HSV-1–infected or DNA-transfected U2OS cells were cross-linked with 1% paraformaldehyde and lysed in buffer by sonication. IFI16 protein–DNA complexes were affinity-purified on magnetic beads and reverse cross-linked. Two-thirds of the sample was digested with proteinase K. DNA was purified and quantified by quantitative PCR (qPCR) with four HSV-1 primers (Table S3). One-third of the sample was digested with DNase I. Isolated IFI16 was quantified by Western blot and densitometry to normalize the qPCR data.

Isolation of Endogenous IFI16 and Enzymatic Digestion.

CEM-T cells were harvested, cryogenically disrupted, and lysed in buffer: 20 mM K-Hepes (pH 7.4), 0.1 M KoAc, 2 mM MgCl₂, 0.1% Tween-20, 1 μM ZnCl₂, 1 μM CaCl₂, 0.6% Triton X-100, 0.2 M NaCl, and 10 μg/mL DNase I, plus protease and phosphatase inhibitor mixtures. IFI16 was affinity-purified on M-270 epoxy magnetic beads (Life Technologies) conjugated with anti-IFI16 antibodies (1:1 wt/wt of 50004 and 55328; Abcam) at 4 °C for 1 h. For in-gel digestion, IFI16 was resolved by SDS/PAGE, excised, and digested with trypsin (Promega) or endoproteinase Glu-C (Roche). Peptides were extracted in 1% formic acid (FA) and 0.5% FA/0.5% acetonitrile.
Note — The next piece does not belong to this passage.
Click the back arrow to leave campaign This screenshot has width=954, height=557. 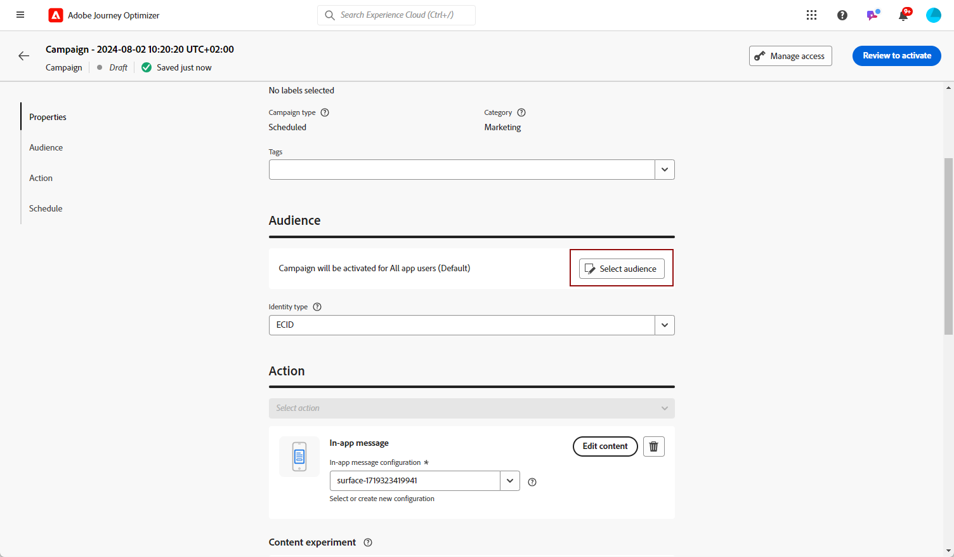click(x=24, y=56)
For in-solution digestion, we used an optimized filter-aided sample preparation method (18).

MS.

Peptides were separated by reverse phase liquid chromatography on an Ultimate 3000 nanoRSLC system (ThermoFisher Scientific) coupled online to an LTQ Orbitrap Velos ETD mass spectrometer (ThermoFisher Scientific). MS and data-dependent MS/MS scans were acquired sequentially. Peptide fragmentation used CID or ETD. MS/MS data were searched by SEQUEST in Proteome Discoverer (ThermoFisher Scientific) against a human protein database (SwissProt) and common contaminants, plus reversed sequences (21,569 entries). SEQUEST results were refined by X!Tandem in Scaffold (Proteome Software). Peptide probabilities were calculated by Percolator in Proteome Discover and PeptideProphet in Scaffold. PTM probabilities for site localization were scored using SLoMo (36).

Nuclear Import and in Vitro Acetylation Assays.
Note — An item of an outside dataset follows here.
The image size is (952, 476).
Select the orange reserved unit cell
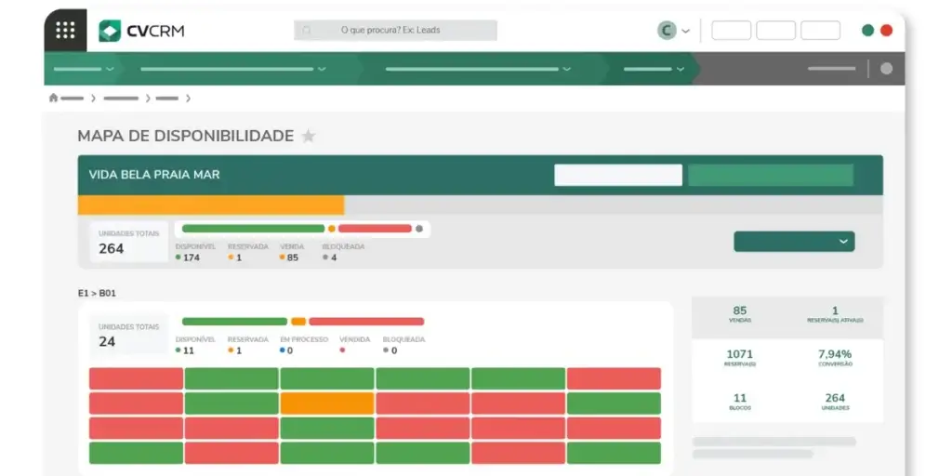click(327, 403)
IFI16 motif-1 peptides were synthesized as unmodified or acetylated. For nuclear import assay, GST-GFP proteins were conjugated to NLS peptides and incubated with digitonin-permeabilized HeLaS3 nuclei (SI Materials and Methods). Nuclear import was assessed by microscopy and flow cytometry. For acetylation assay, unmodified motif-1 peptide was incubated with the recombinant catalytic domain of p300 acetyltransferase (Enzo Life Sciences) and analyzed on a MALDI LTQ Orbitrap mass spectrometer (ThermoFisher Scientific) (37).